Brave miracle boy, 4, fighting condition which leaves him in agony when it’s cold
A brave four-year-old boy with a rare condition that leaves him “crying in pain” when it gets cold is desperate to play football with his friends.
Little Dominic Wade, from Salford, spent months in intensive care after being born prematurely at just 27 weeks – and now his family is trying to raise £35,000 for life-changing surgery.
The youngster, born at the Royal Bolton Hospital, is unable to breathe on his own.
He caught a bowel infection that restricted his ability to breathe even further, Manchester Evening News reports.
But Dominic battled on, and after three-and-a-half months in an intensive care unit at North Manchester General Hospital, he was able
to go home with the help of oxygen support.
Mum Gilvana Rado and dad Karl Wade were ‘on cloud nine’ at the prospect of finally having their baby boy home and seeing Dominic progress.
After three months with his loving parents, Dominic no longer needed oxygen, was gaining weight, and looked ‘alert and happy’, they say.
But when Dominic never reached his rolling and crawling milestones his parents knew something wasn’t wrong.
Gilvana and Karl’s worst fears were confirmed when they took their son to see doctors, who told them that their son had suffered oxygen deprivation after birth and sustained a hypoxic brain injury.
Dominic was diagnosed with cerebral palsy that day.
Since then he has lived courageously with the condition, ‘never letting it define him’, says his mum.
But as a result of the abnormal communication between his brain and his nerves – known as ‘spasticity’ – Dominic suffers intense pain.
“He had a lot of tightness, cramps and pains in both legs – his bones grow but the muscles don’t work the way they should,” mum Gilvana said.

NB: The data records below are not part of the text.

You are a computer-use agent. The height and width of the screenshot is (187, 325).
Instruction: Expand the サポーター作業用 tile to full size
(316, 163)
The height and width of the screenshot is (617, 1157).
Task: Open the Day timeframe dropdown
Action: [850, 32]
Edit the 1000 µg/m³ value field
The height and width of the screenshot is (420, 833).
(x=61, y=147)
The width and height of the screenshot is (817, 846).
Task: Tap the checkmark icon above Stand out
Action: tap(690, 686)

“At the moment, the cramps in his muscles are making things really hard.
“It’s worse when the weather is cold, he’s often crying in pain.
“It’s heart-breaking to see him suffering.
“He can speak, he goes to mainstream school and he is fully cognitive – he is on the same level as all the other children. It’s just his legs.
“He once asked a doctor, ‘can you please fix my legs? I just want to play football’. He wants to be like the other children.”
Dominic’s parents are hoping that selective dorsal rhizotomy surgery at Liverpool’s Alder Hey Hospital, known as SDR, will help heal some
of Dominic’s pain.
SDR is not a cure for cerebral palsy but intends to improve quality of life and or mobility in children affected by it, the NHS says.
The potential benefits of SDR include reduction of spasticity and painful spasms, as well as improvements to ease of care, mobility, getting dressed, sleep, physical endurance and energy levels.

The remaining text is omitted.